When most people think about a gluten-free diet, they immediately think it’s for weight loss.  I myself lost 8 pounds when I first eliminated wheat products from my diet.  But, after about a year, I started to notice that the 8 pounds returned…in “new” places (Grrrrr!).  It all started when I got really hungry and needed something quick.  Needless to say, I ate potato chips and prepackaged gluten-free product (hence the 8 pounds around my middle).  Matter of fact, most people on a gluten-free diet gain an average of 22 pounds.  Probably because gluten-free products contain an average of 1/3 more calories and fat than regular products and their portion size is much smaller.

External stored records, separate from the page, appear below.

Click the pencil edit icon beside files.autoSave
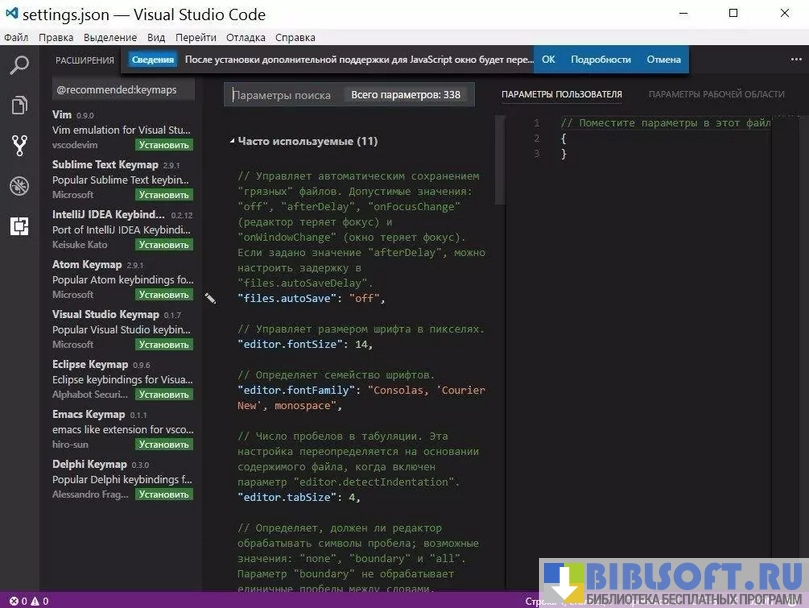The image size is (809, 608). click(210, 298)
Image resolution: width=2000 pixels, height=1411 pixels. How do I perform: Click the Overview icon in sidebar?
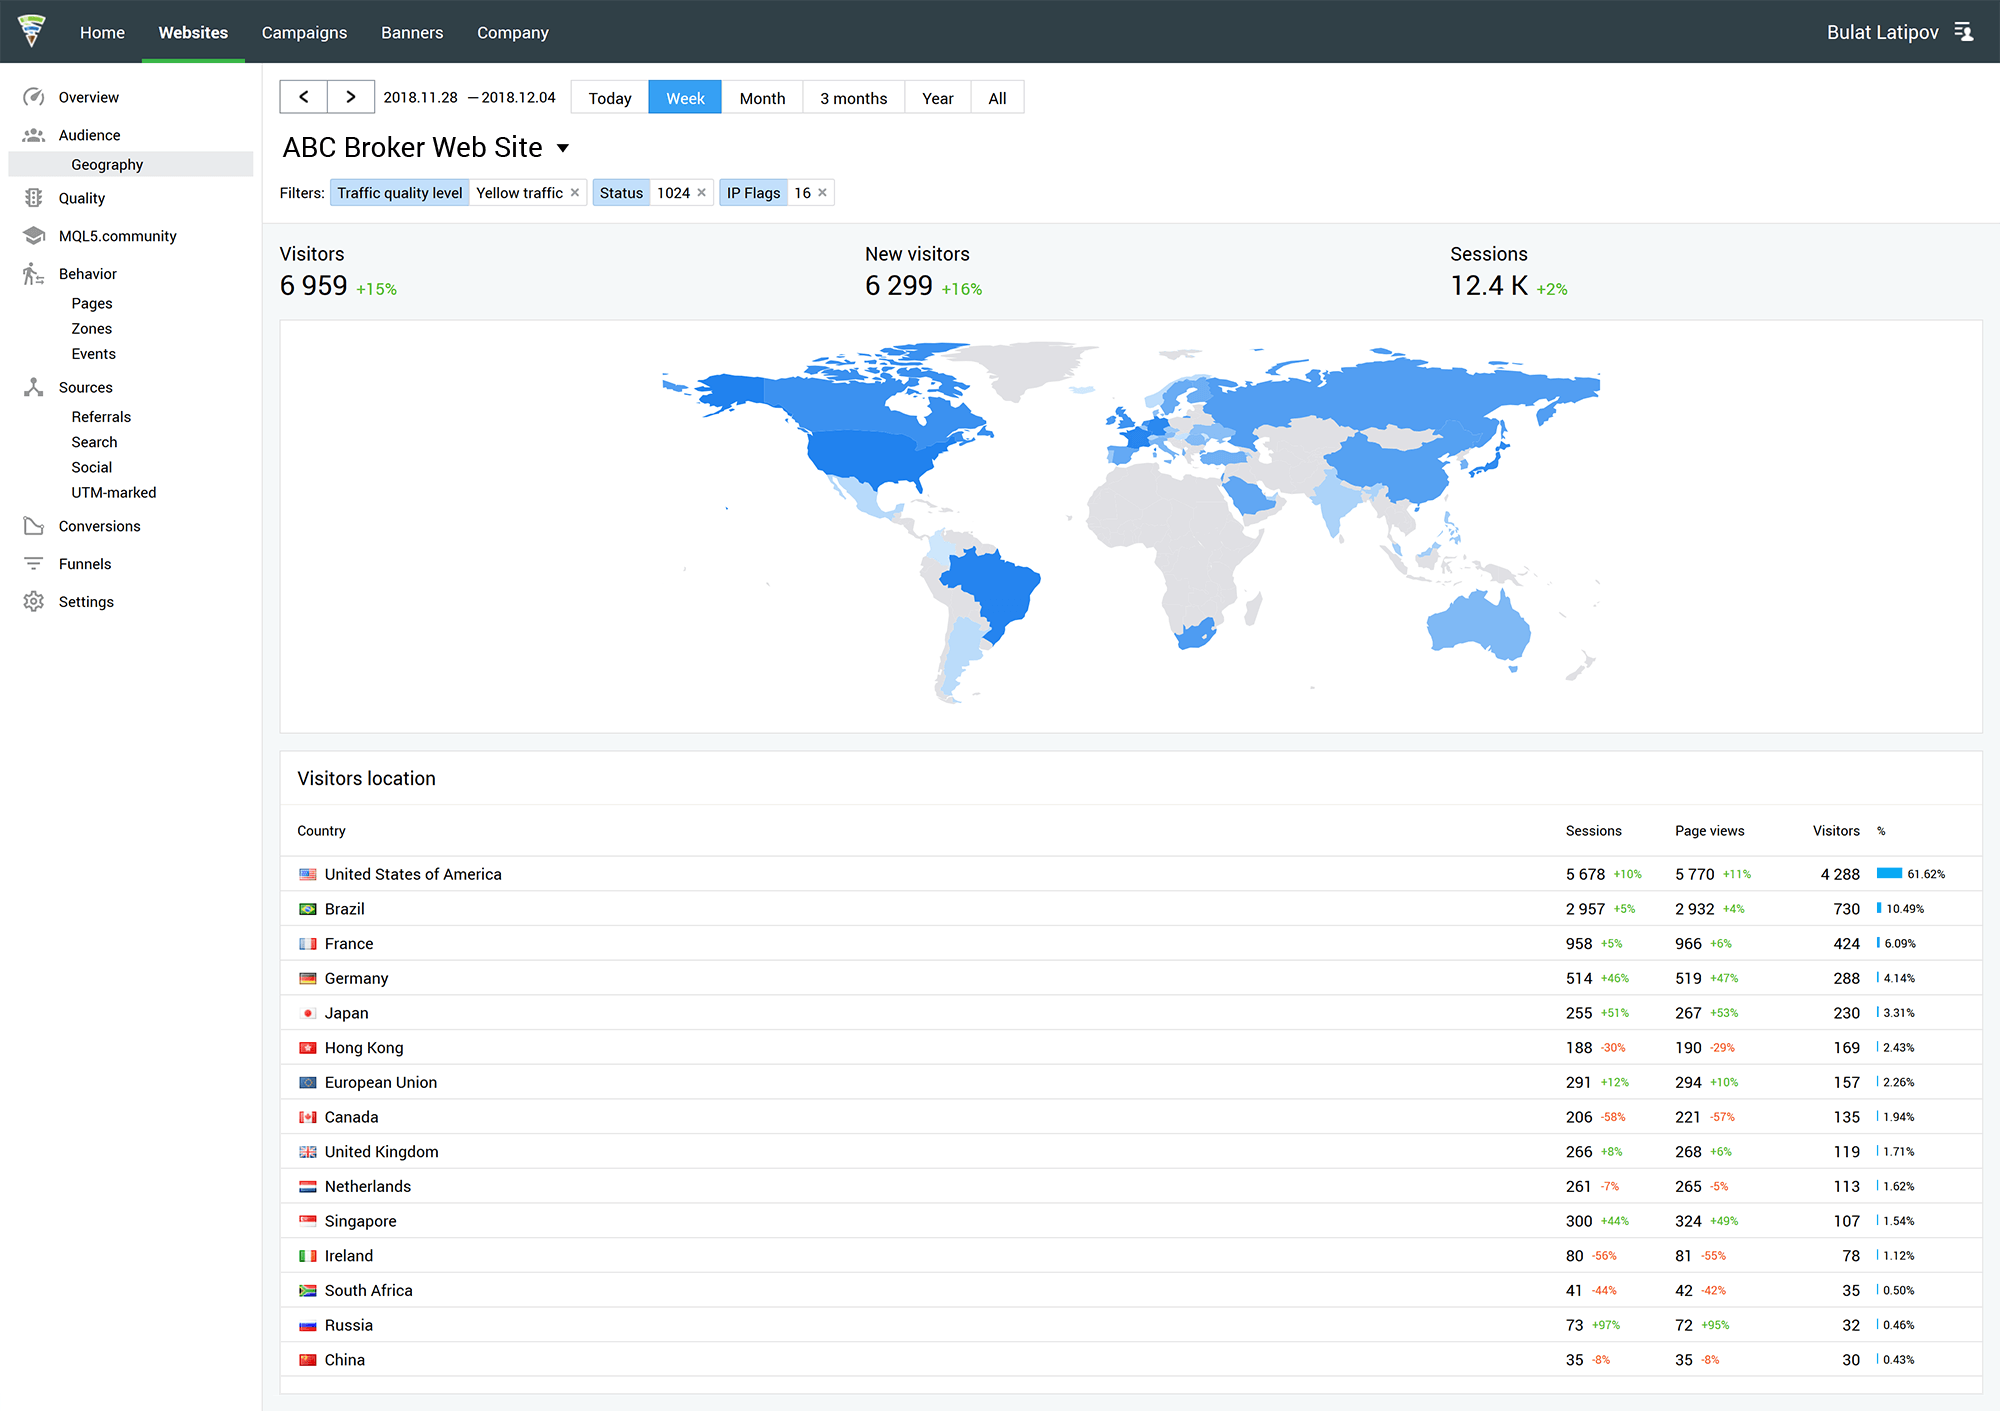click(x=32, y=96)
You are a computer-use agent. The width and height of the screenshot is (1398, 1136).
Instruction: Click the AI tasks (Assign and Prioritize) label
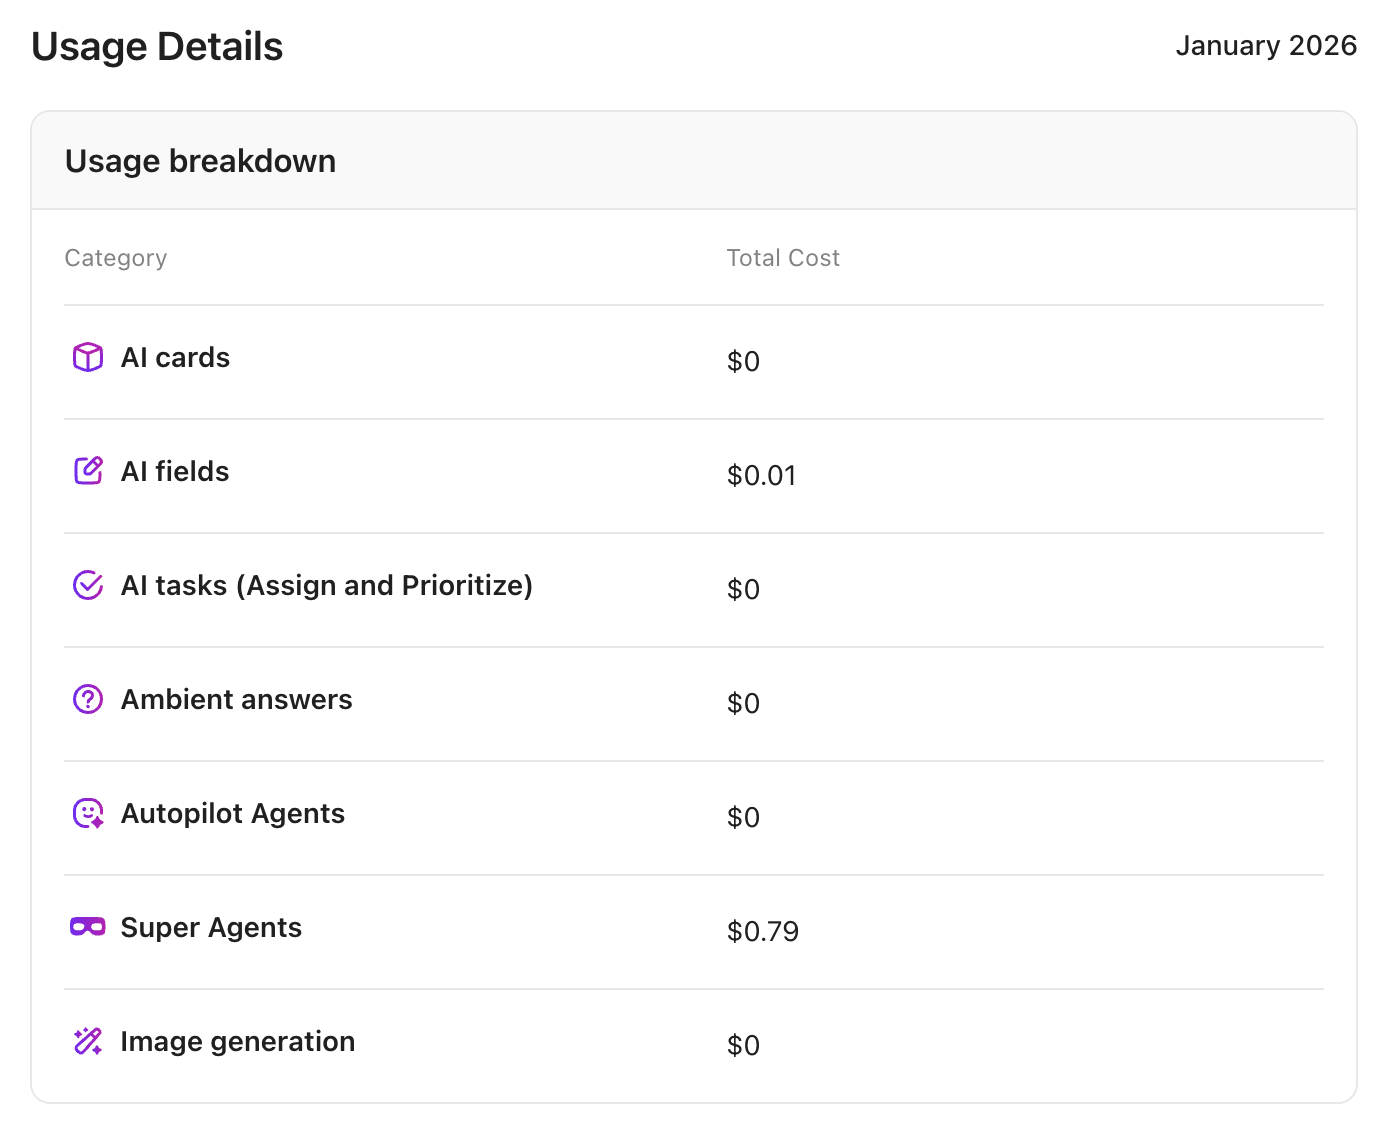pos(326,585)
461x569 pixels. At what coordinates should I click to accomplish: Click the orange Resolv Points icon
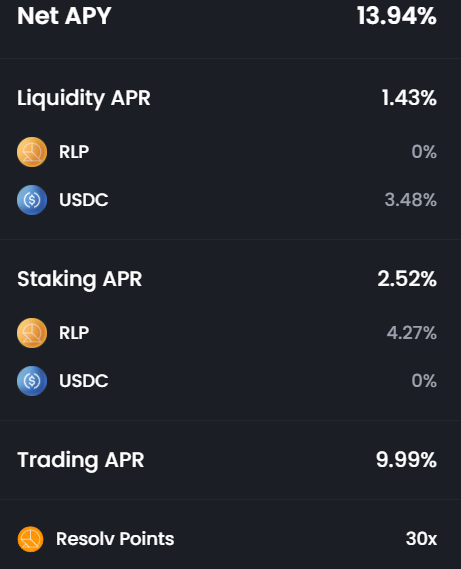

Thankfully, for flavors sake, gluten-free manufacturers are on a “mission”  to produce products that replace or at least come close to those familiar tastes of what sufferers used to eat.  I’ve met so many small gluten-free business owners that started because they were diagnosed with celiac and wanted to make a product that tasted like what they missed.  More fats and sugars usually help consumers get past new textures and unfamiliar flavors.

Gluten-free grains are not required to be fortified like standard bread products in America.  This add’s to problems for gluten intolerance sufferers who are already vitamin deficient.  Gluten protein causes the tiny villi that line the intestines to lay flat in celiac patients.  The villi are there to aid in nutrition absorption, so without healthy villi, celiac sufferers starve nutritionally from the inside out.  No healthy villi, no vitamin absorption.  This is what causes the multitude of symptoms for sufferers.  For example, vitamin B is necessary for red blood cells (to prevent anemia), healthy skin, hair and muscles.  That’s just one common vitamin deficiency, sadly there are lots more.

What the answer?  SUBSTITUTION!  Newly diagnosed suffers usually consume the three most recognizable ingredients;  rice, potato and corn.  This works great until they get used to what is safe to eat.  But, by switching to alternative grains, the protein, fiber, iron and vitamins go up…naturally.

Here’s some alternative grains to choose from…

  • Amaranth – Protein, fiber, iron, magnesium, zinc, calcium, B vitamins
  • Buckwheat – Protein, fiber, B6, niacin, thiamin, iron, zinc
  • Millet – Protein, fiber
  • Oats – Fiber, B vitamins
  • Quinoa – High quality protein, fiber, calcium, magnesium, iron, B vitamins
  • Teff – Protein, calcium, iron, B vitamins
  • Wild rice – If enriched B vitamins
  • Wild rice – Protein, fiber, potassium, zinc

The key to staying healthy on a gluten-free diet is to incorporate a wide variety of grains, watch portion sizes of prepackaged gluten-free products and exercise.  Lord knows, I need to work on that 3rd one if I want to get these 8 pounds off!!!

If you aren’t sure where to begin, talk with a registered dietitian to help you on your way.